2 semanas a 3 meses: La circulación mejora significativamente. Caminar se vuelve más fácil. La función pulmonar aumenta hasta un 30%. La tos del fumador empieza a desaparecer.
1 a 9 meses: Los cilios de los pulmones (los pelitos que filtran el aire) se regeneran. Reduces las infecciones respiratorias. La fatiga y la falta de aire mejoran notablemente.
1 año: Tu riesgo de enfermedad coronaria se reduce a la mitad respecto a cuando fumabas.
5 años: Tu riesgo de accidente cerebrovascular se iguala al de una persona que nunca ha fumado.
10 años: Tu riesgo de cáncer de pulmón baja a la mitad. También disminuye el riesgo de cáncer de boca, garganta, esófago, vejiga, riñón y páncreas.
15 años: Tu riesgo de enfermedad coronaria es igual al de alguien que nunca fumó. Es como si nunca hubieras fumado, al menos en lo cardiovascular.
Y hay beneficios que no se miden en años. El dinero que ahorras: un paquete diario a 5-6 euros son casi 2.000 euros al año. En 10 años, son 20.000 euros. Suficiente para un coche o unas vacaciones memorables.

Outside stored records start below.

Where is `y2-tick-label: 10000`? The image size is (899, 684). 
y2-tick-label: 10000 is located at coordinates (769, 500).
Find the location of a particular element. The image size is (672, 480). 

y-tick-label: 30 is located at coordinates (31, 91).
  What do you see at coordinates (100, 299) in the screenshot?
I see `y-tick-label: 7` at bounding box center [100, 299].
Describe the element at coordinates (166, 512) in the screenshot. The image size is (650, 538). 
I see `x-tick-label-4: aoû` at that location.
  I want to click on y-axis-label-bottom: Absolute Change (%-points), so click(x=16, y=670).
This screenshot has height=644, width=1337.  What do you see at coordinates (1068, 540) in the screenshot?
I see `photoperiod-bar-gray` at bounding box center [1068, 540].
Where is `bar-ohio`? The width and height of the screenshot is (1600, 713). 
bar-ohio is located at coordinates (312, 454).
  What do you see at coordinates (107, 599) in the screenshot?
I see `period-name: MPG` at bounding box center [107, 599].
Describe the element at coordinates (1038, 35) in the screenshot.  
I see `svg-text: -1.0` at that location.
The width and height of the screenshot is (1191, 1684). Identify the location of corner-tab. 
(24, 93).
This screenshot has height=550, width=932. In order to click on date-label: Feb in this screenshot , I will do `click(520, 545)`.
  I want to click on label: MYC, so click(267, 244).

Tu piel mejora. Tus dientes se ponen más blancos. Tu ropa deja de oler. Tus hijos dejan de respirar humo. Tu pareja deja de quejarse. Tu capacidad sexual mejora — sí, la nicotina afecta la erección y la lubricación.
No importa cuántos años lleves fumando ni cuántos cigarrillos fumes al día. Dejarlo siempre merece la pena. Cada día que no fumas es un día que tu cuerpo aprovecha para repararse. No tienes que hacerlo todo a la vez. Solo hoy.